- **Textauszug**:
────────

Ohne Seele kein Leben

Das gefährlichste im Kampf gegen das Böse ist der Einsatz böser Mittel. Gastbeitrag von Thomas Zieringer.

Blick ins Rheintal auf Worms (Entfernung: 22 km). Hier in den ShUM Städten entstand im Hochmittelalter die jüdisch aschkenasische Kultur.

Es ist Weihnachten 2015. Deutschland beteiligt sich gerade wieder an einem Krieg. Oh weh! Was muss eigentlich noch alles passieren, dass wir Menschen uns gegenseitig mehr lieben können? Wer mag auch daran zweifeln, dass viel Hass in der Welt von Verletzungen herrührt und das einzig die Liebe hier zu einer Heilung werden kann? Die Antwort auf Terror und Gewalt darf sich nicht wieder nur in neuer Gewalt erschöpfen. Das Gute lässt sich nicht erzwingen. So führte „der Krieg gegen den Terror“ der Amerikaner schließlich nur zu noch mehr Terror und damit hängt auch die Flüchtlingswelle nach Europa zusammen. Ja, die Welt braucht wahrlich mehr Liebe.

────────

- **Einträge**:
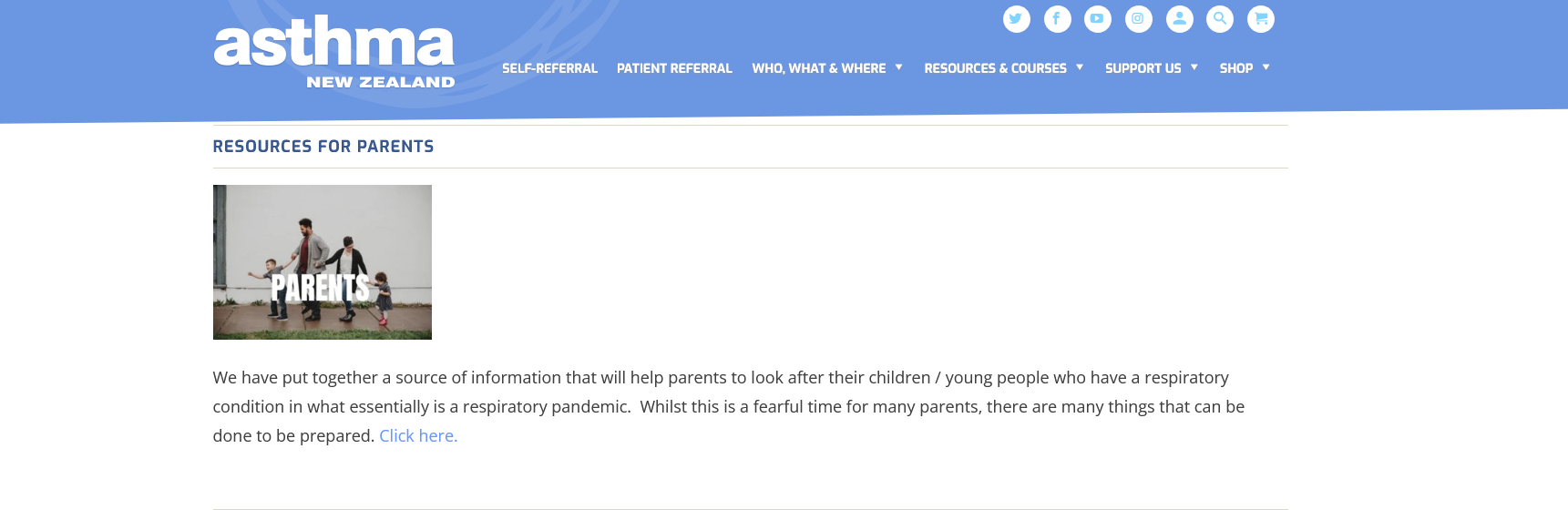The image size is (1568, 510).
Task: Click the Instagram icon in header
Action: click(x=1138, y=19)
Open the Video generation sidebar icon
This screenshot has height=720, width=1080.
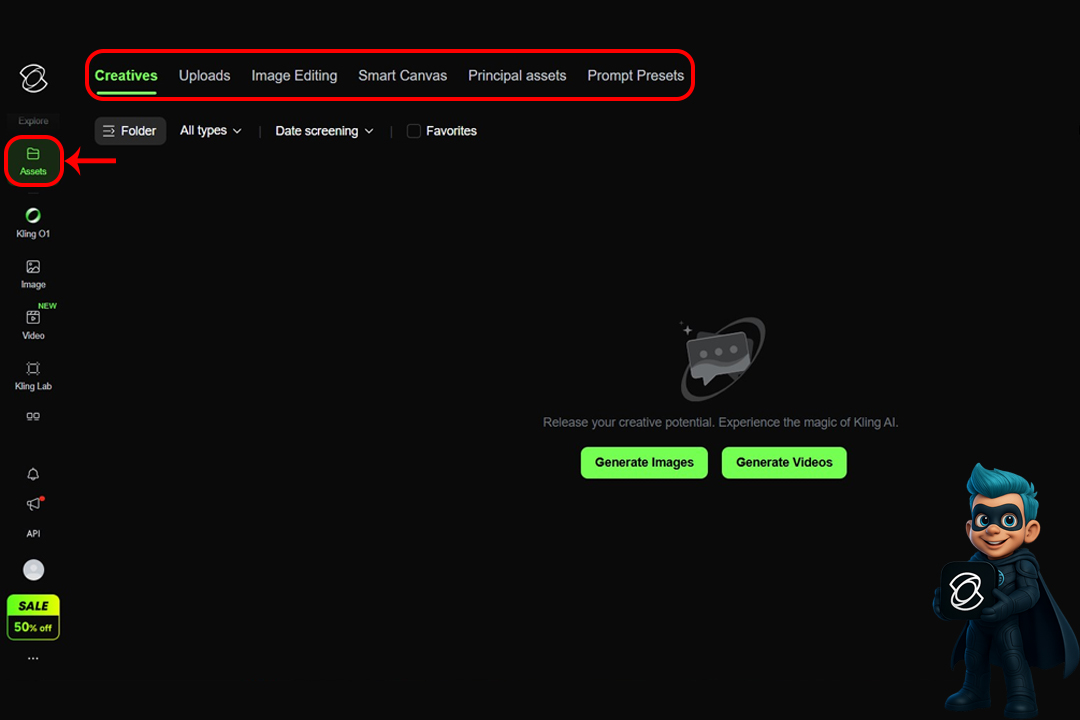pos(33,323)
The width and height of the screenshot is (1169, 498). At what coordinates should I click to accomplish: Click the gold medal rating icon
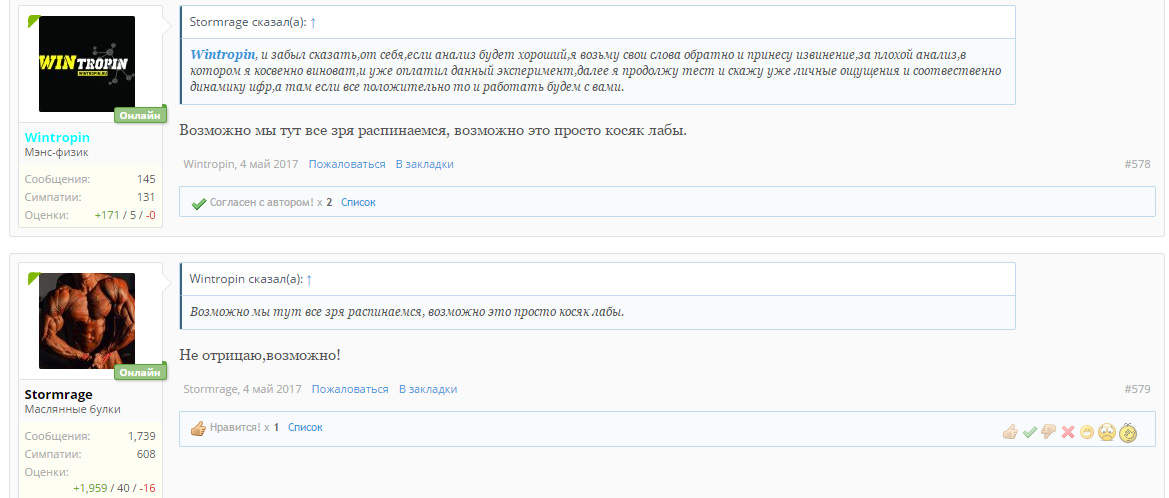(x=1128, y=432)
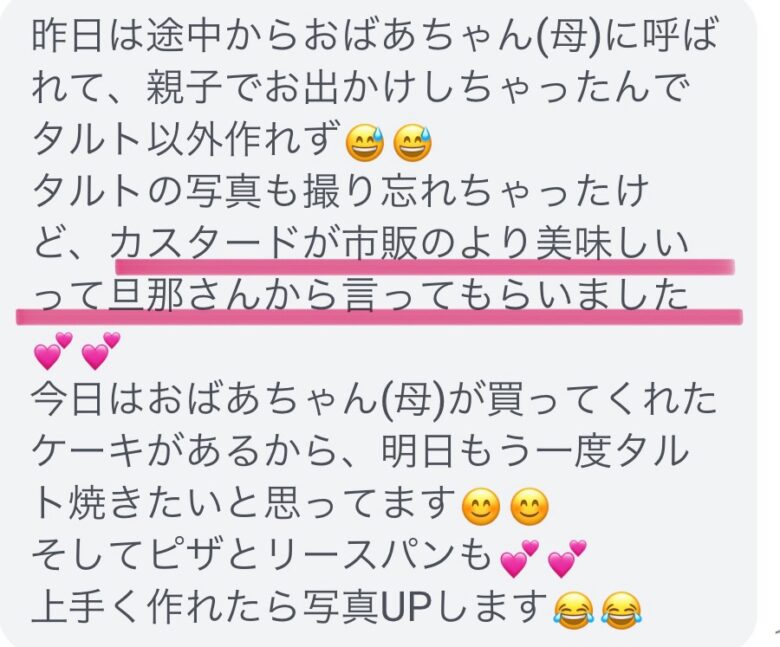Click the pink underline beneath カスタードが市販のより美味しい
This screenshot has height=647, width=780.
tap(425, 267)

────────

- **Aufgabe A**:
Welche Kultur entstand laut dem Gastbeitrag zu Krieg und Liebe im Hochmittelalter in den ShUM-Städten?
- **Aufgabe B**:
Setzen Sie den Gastbeitrag zu Krieg und Liebe im Anschluss an seinen letzten Satz fort.
Die Einträge haben mit dem Gastbeitrag zu Krieg und Liebe nichts zu tun.

- **Antwort A**:
Die jüdisch aschkenasische Kultur.

- **Antwort B**:
Ich will mit ihnen, werter Leser, aber eine Reise unternehmen, die uns durch mehr als das „Land der Liebe und Barmherzigkeit“ führen wird. Denn die Welt ist eben auch böse und verdreht; es gibt Männer und Frauen, die betrügen, stehlen und morden. Es gibt eine Menge Verrückte, die von der Macht angezogen werden. Es gibt Menschen, die anderen Menschen schaden oder sie gerne ausnutzen und die darin Grenzen brauchen. Wer das nicht mehr wissen will, ist gefährlich dumm. Der Anspruch, dass die Welt mehr Liebe braucht, muss also mit dem derzeitigen Zustand der Welt und den Gefahren in ihr in ein Gleichgewicht gebracht werden. Liebe und Vernunft müssen zueinander finden. Doch genau da liegt es im Argen, denn unser Land hat sich selbst verloren.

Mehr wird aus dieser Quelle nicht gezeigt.